■ **Task**: Return each line of the data that follows exactly as it reads.

Items from a dataset
-- Opening Marker --
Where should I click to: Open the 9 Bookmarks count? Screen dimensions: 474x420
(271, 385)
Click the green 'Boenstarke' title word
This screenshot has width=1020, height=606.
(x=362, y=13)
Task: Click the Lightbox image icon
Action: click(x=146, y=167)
-- Closing Marker --
■ **Solution below**:
Where should I click to: Open the 9 Bookmarks count? Screen dimensions: 474x420
(271, 385)
Click the green 'Boenstarke' title word
This screenshot has width=1020, height=606.
(x=362, y=13)
Task: Click the Lightbox image icon
Action: click(x=146, y=167)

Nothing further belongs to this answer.